I was a supporter of Bill Bradley in the 2000 Democratic primary, largely because of a speech I saw him give in the spring of 1999 on race relations and the broken criminal justice system. Bradley was moralistic, clear-minded, and willing to talk about racism in a way that I’d never seen a white politician talk about it before. I saw Bradley again the night before the New Hampshire presidential primary. Bradley didn’t have the same fire and energy he had almost a year before and looked thoroughly worn-out by the campaign process. But introducing Bradley that night were the two most passionate and effective progressive speakers I’ve ever seen: Paul Wellstone and Cornel West. Wellstone gave a full-throated, fist-pumping speech to rally the crowd and West eloquently talked about the reasons he saw Brother Bradley as the best choice for President. I honestly don’t remember the details of either of their speeches well, but what was clear was that both Wellstone and West held exactly the same sort of view that I held about what a person’s political views should be, what the role of government should be, and how we can work together to make America a better place for all of its citizens.
Truthdig has a long article about Cornel West and his disappointment with President Obama. West was a strong and early support of Obama’s campaign. Yet Chris Hedges reports a massive rift that between himself and Obama, driven by Obama’s choices as President.

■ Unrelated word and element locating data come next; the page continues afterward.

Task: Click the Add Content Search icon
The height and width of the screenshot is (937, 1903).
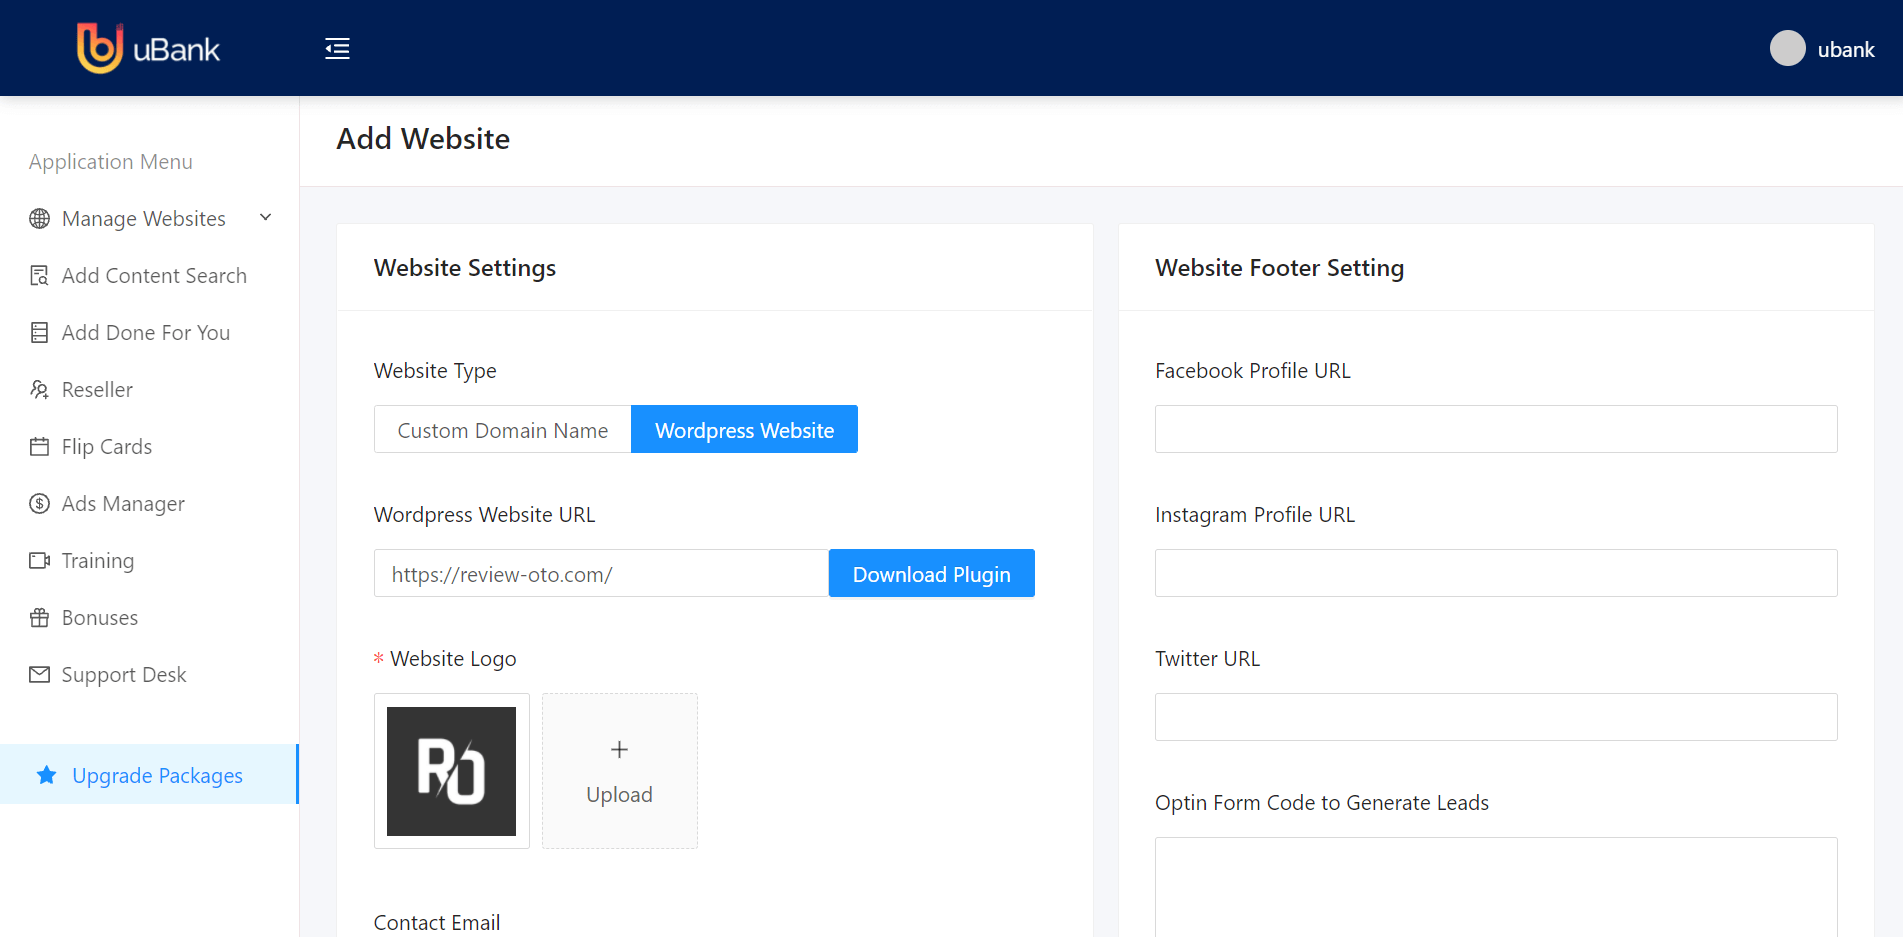Action: [x=40, y=276]
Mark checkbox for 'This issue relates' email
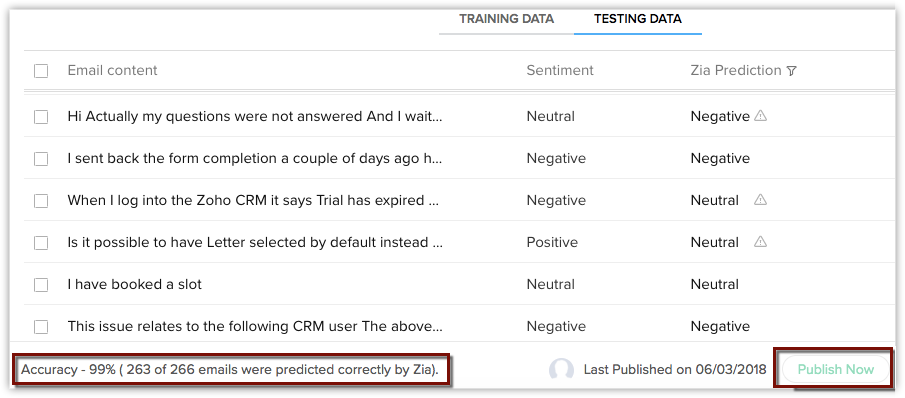This screenshot has height=398, width=905. point(41,327)
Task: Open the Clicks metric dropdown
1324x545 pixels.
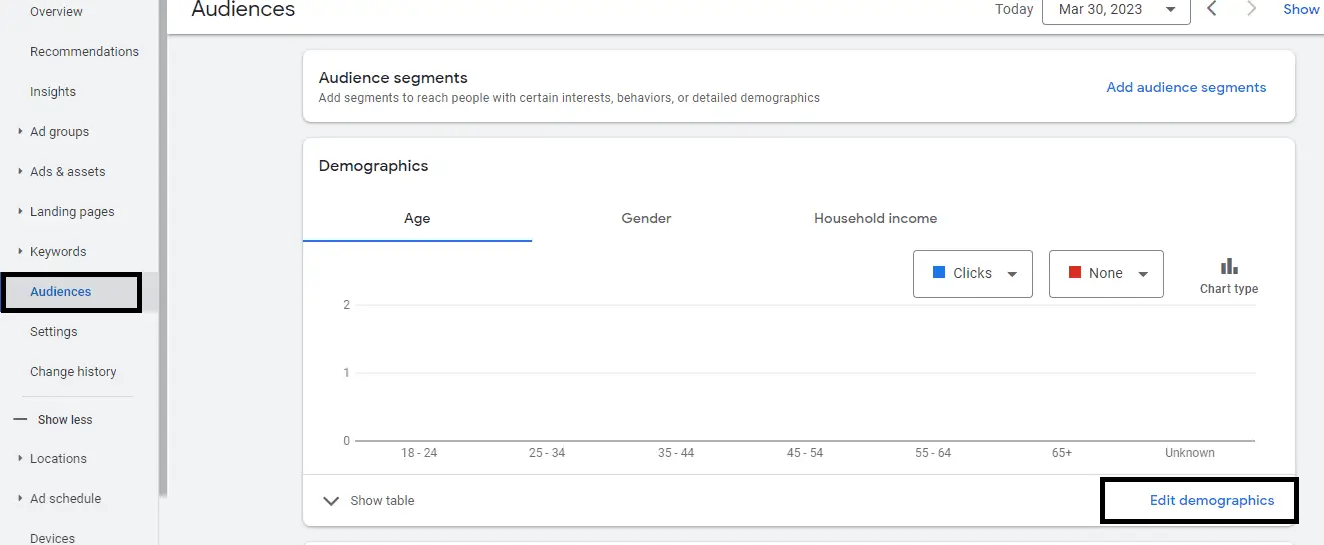Action: [1011, 274]
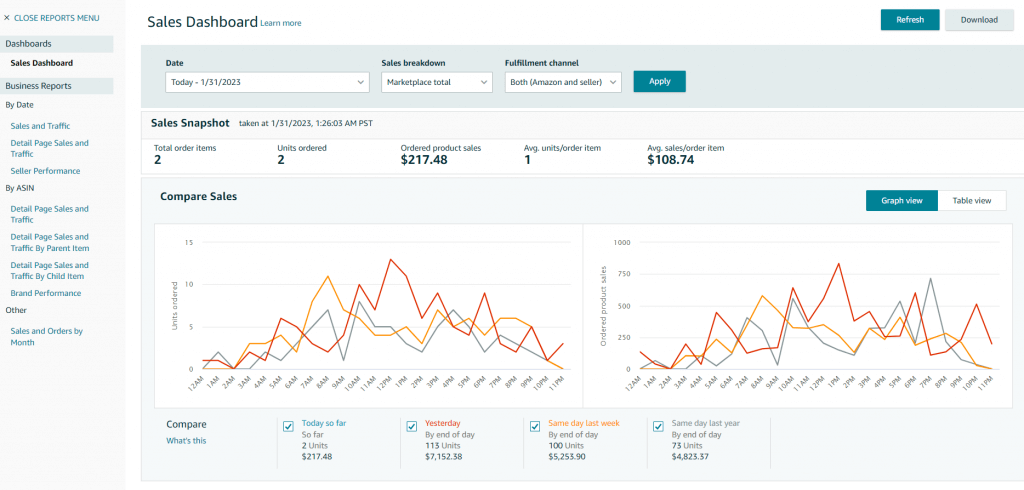Click the Download button
Screen dimensions: 1024x490
click(979, 20)
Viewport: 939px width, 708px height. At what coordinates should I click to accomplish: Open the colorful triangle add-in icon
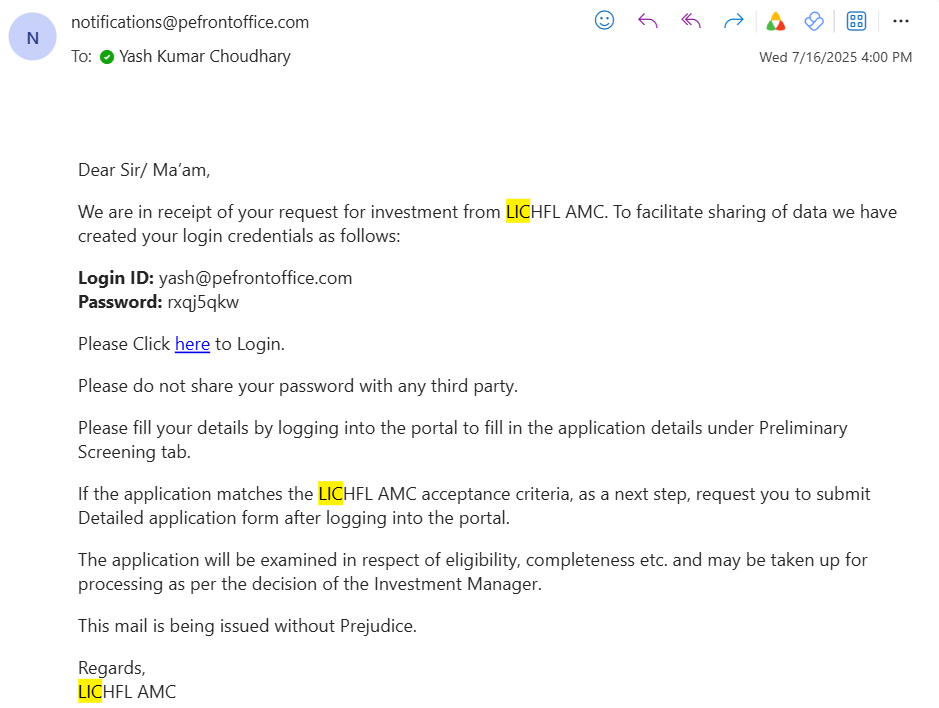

West describes his disappointment at the opportunity Obama missed by not forcefully trying to stop the transfer of wealth from working Americans to wealthy elites and educate the public on the tragic path we were on by catering to Wall Street before Main Street:
“This was maybe America’s last chance to fight back against the greed of the Wall Street oligarchs and corporate plutocrats, to generate some serious discussion about public interest and common good that sustains any democratic experiment,” West laments. “We are squeezing out all of the democratic juices we have. The escalation of the class war against the poor and the working class is intense. More and more working people are beaten down. They are world-weary. They are into self-medication. They are turning on each other. They are scapegoating the most vulnerable rather than confronting the most powerful. It is a profoundly human response to panic and catastrophe. I thought Barack Obama could have provided some way out. But he lacks backbone.
“Can you imagine if Barack Obama had taken office and deliberately educated and taught the American people about the nature of the financial catastrophe and what greed was really taking place?” West asks. “If he had told us what kind of mechanisms of accountability needed to be in place, if he had focused on homeowners rather than investment banks for bailouts and engaged in massive job creation he could have nipped in the bud the right-wing populism of the tea party folk. The tea party folk are right when they say the government is corrupt. It is corrupt. Big business and banks have taken over government and corrupted it in deep ways.
“We have got to attempt to tell the truth, and that truth is painful,” he says. “It is a truth that is against the thick lies of the mainstream. In telling that truth we become so maladjusted to the prevailing injustice that the Democratic Party, more and more, is not just milquetoast and spineless, as it was before, but thoroughly complicitous with some of the worst things in the American empire.
Obviously this is an analysis of economic forces and the disenfranchising of working Americans to further the benefits of the Top 2% that I agree with. West goes further, in terms of his electoral prescription for a solution and identifying what needs to happen in America:
I don’t think in good conscience I could tell anybody to vote for Obama. If it turns out in the end that we have a crypto-fascist movement and the only thing standing between us and fascism is Barack Obama, then we have to put our foot on the brake. But we’ve got to think seriously of third-party candidates, third formations, third parties.
“Our last hope is to generate a democratic awakening among our fellow citizens. This means raising our voices, very loud and strong, bearing witness, individually and collectively. Tavis [Smiley] and I have talked about ways of civil disobedience, beginning with ways for both of us to get arrested, to galvanize attention to the plight of those in prisons, in the hoods, in poor white communities. We must never give up. We must never allow hope to be eliminated or suffocated.”
West is being very deliberate with his thoughts. He’s confronting himself for failing to recognize what was happening sooner and relying on the hope of Barack Obama’s potential over what he was seeing when Obama tapped Summers, Geithner, and Gates to help him run the country. This is an undoubtedly hard thing to come to terms with. I don’t doubt that civil disobedience by leading figures like West and Smiley is a necessary condition towards an awakening to the economic dangers our country face. As I wrote yesterday, I don’t know what it takes to pull together the disparate anger manifesting itself in pro-worker, pro-economic justice, pro-immigrant and racial justice movements. But these are all different symptoms of the same disease that ails America. I would love to hear more from Professor West about how he thinks these different threads can be tied together into an effective force for change.